Très à l'aise, elle les entraîne un peu plus haut sur la toiture en faible pente du bâtiment. Elle désigne un recoin entre des cheminées.

— On va s'installer ici. Adossées à l'abri des conduits, on est protégées du vent et la vue est imprenable.

— On s'assoit direct sur le zinc ?

— On apportera des coussins la prochaine fois, mais aujourd'hui, c'est à la dure !

Juliette fait quelques pas pour profiter de l'incroyable point de vue. Son regard embrasse la ville et elle respire à pleins poumons.

— Ne t'approche pas du bord, avertit Céline. Un accident est vite arrivé.

Un bref instant, Eugénie revoit la première nuit où elle est montée. Elle s'était approchée très près du bord. La situation est bien différente aujourd'hui. Elle déballe son panier et dispose ce qu'elle a préparé sur la surface inclinée.

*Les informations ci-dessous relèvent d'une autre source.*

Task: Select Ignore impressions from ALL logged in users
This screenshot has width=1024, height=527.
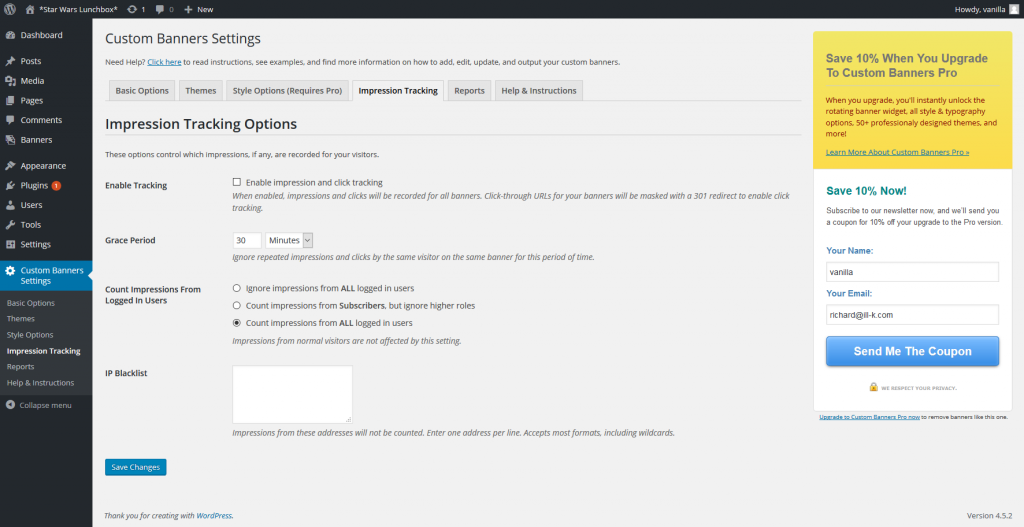Action: [x=237, y=288]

— Vous allez devoir tenir vos flûtes, les filles, parce que sinon, le champagne finira dans les gouttières !

— Du champagne ? demande Juliette. Qu'est-ce qu'on célèbre ?

Eugénie n'y a pas vraiment réfléchi. Elle improvise :

— La chance d'être vivantes, le bonheur de se connaître, et le fait qu'ici, nous sommes bien au-dessus de tous les problèmes qui nous clouent au sol !

Le bouchon saute et s'échappe. Il roule vers la façade et disparaît dans le vide. Les trois amies prennent d'abord un air catastrophé, avant d'éclater de rire ensemble.

— Si ça se trouve, rigole Céline, demain je vais recevoir une déclaration de sinistre pour un véhicule dont le toit aura été embouti par un bouchon de champagne tombé de nulle part !

Eugénie remplit les flûtes et lève la sienne :

— À vous deux, formidables compagnes de vie ! Je lève mon verre à vos bonheurs à venir et aux ennuis qui n'y survivront pas !

— À nous trois ! répondent ses comparses.

Les verres tintent. Ainsi baignées de soleil, dans le vent vif, elles ressemblent à trois adolescentes parties en excursion sur une falaise dominant l'océan.

Chacune savoure sa première gorgée en fermant les yeux. À travers leurs paupières, elles reçoivent la force de la lumière dans un halo aussi rouge que les rideaux du théâtre.

— Avant toute chose, commence l'aînée, je dois vous poser une question. L'une de vous sait-elle ce qui tracasse Laura depuis quelque temps ? Elle me paraît bien sombre, je l'ai vue pleurer et j'ignore pourquoi. Vous a-t-elle parlé d'un problème ?

— J'ai remarqué qu'elle n'était pas bien, répond Céline, mais chaque fois que l'on cherche à savoir pourquoi, elle élude et se détourne.

— Il y a environ une semaine, note Juliette, je l'ai entendue passer un coup de fil. Je n'ai pas cherché à écouter mais j'ai noté que contrairement à son humeur habituelle, elle riait pendant sa conversation. Par contre, elle est redevenue triste à la seconde où elle a raccroché.

Eugénie est songeuse.

— Je ne sais pas pour vous mais à son âge, ce n'était pas simple dans ma tête…

— Je confirme ! s'exclame Juliette, et je m'aperçois que ça ne s'arrange pas après !

— J'aime bien cette petite, reprend Eugénie. Pas question de nous mêler de ce qui ne nous regarde pas, mais je serais d'avis de garder un œil sur elle et d'essayer de l'aider.

Juliette lève son verre.

— Excellente idée. À Laura !

Elles trinquent à nouveau, réchauffées par le soleil, leur amitié, et leur envie d'aider une jeune fille à retrouver le sourire.